- Born: Simon Metz? September 10, 1901 The Bronx, New York, U.S.
- Died: September 24, 1971 (aged 70) Los Angeles, California, U.S.
- Other name: Schlitze Surtees

= Schlitzie =

American sideshow performer (1901–1971)

Schlitzie (alternatively spelled Schlitze or Shlitze; September 10, 1901 – September 24, 1971), possibly born Simon Metz and legally Schlitze Surtees, was an American sideshow performer. He also appeared in a few films, and is best known for his role in the 1932 movie Freaks. His lifelong career on the outdoor entertainment circuit as a major sideshow attraction with Barnum & Bailey, among others, made him a popular cultural icon.

==Biography==
Schlitzie's true birth date, name, location and parents are unknown. Information on his death certificate and gravesite indicate he was born on September 10, 1901, in The Bronx, New York, though some sources have claimed he was born in Santa Fe, New Mexico. Claims he was born in Yucatán, Mexico, are mistaken reflections of Schlitzie's occasional fanciful billing as "Maggie, last of the Aztec Children".

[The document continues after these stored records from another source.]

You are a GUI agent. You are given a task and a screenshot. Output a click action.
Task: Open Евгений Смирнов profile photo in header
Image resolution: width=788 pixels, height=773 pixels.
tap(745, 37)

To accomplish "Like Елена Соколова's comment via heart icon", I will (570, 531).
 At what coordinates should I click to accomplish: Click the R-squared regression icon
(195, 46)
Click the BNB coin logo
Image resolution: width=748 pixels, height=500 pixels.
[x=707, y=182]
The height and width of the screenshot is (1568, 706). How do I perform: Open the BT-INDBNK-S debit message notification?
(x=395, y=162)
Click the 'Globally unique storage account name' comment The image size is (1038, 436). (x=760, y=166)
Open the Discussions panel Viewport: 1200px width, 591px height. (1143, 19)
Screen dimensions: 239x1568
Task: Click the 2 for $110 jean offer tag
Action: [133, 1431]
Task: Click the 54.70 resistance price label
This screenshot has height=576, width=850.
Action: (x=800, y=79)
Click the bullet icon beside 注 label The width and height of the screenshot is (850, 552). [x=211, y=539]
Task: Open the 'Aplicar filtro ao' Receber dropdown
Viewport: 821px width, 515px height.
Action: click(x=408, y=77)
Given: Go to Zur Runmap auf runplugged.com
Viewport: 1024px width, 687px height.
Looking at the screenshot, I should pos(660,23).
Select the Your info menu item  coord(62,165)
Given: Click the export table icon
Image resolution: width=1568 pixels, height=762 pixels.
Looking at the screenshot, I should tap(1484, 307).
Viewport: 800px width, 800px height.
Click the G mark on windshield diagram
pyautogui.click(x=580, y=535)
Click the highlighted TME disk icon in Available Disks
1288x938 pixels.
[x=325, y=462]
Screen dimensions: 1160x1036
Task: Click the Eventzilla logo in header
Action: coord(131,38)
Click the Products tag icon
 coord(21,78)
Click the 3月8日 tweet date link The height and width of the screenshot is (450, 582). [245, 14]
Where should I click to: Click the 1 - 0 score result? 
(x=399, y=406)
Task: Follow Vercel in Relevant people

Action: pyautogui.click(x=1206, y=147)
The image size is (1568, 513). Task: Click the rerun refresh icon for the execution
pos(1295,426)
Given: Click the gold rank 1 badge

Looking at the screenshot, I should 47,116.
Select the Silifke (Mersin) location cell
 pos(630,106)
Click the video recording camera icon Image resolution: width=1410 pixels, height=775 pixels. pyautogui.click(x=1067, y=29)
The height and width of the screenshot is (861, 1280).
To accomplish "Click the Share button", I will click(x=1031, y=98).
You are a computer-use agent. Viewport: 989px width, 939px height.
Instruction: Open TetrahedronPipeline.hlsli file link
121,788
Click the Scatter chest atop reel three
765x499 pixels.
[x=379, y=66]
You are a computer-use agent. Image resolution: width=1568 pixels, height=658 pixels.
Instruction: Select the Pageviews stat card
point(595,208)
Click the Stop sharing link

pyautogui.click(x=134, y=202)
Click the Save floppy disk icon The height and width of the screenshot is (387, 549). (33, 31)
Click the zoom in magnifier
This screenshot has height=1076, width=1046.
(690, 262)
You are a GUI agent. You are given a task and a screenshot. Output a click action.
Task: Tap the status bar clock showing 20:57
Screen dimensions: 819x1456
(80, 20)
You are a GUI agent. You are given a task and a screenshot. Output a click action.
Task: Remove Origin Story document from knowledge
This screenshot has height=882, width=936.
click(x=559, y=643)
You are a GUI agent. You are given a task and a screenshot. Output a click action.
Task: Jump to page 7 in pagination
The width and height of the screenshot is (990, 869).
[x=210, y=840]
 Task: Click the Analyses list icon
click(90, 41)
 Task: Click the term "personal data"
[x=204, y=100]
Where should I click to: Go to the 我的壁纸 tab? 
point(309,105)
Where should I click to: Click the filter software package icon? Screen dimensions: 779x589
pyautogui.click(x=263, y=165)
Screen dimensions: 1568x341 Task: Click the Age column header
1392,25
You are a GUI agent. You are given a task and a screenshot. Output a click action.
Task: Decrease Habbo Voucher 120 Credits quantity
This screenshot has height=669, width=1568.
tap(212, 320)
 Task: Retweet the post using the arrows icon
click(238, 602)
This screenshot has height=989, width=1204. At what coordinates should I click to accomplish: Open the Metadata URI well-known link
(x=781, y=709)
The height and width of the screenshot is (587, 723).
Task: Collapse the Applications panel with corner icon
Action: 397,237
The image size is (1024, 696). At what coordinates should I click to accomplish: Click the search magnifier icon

Information about Schlitzie's identity at birth may never be known, the information having been lost as he was handed off to various carnivals in a long line of mostly informal guardianships throughout his career. Those who knew Schlitzie described him as an affectionate, exuberant, sociable person who loved dancing, singing, and being the center of attention, performing for anyone he could stop and talk with.

==Medical condition==
Schlitzie was born with microcephaly, a neurodevelopmental disorder characterized by an unusually small head and brain. The condition resulted in a short stature of 4 ft, myopia, and severe intellectual disability.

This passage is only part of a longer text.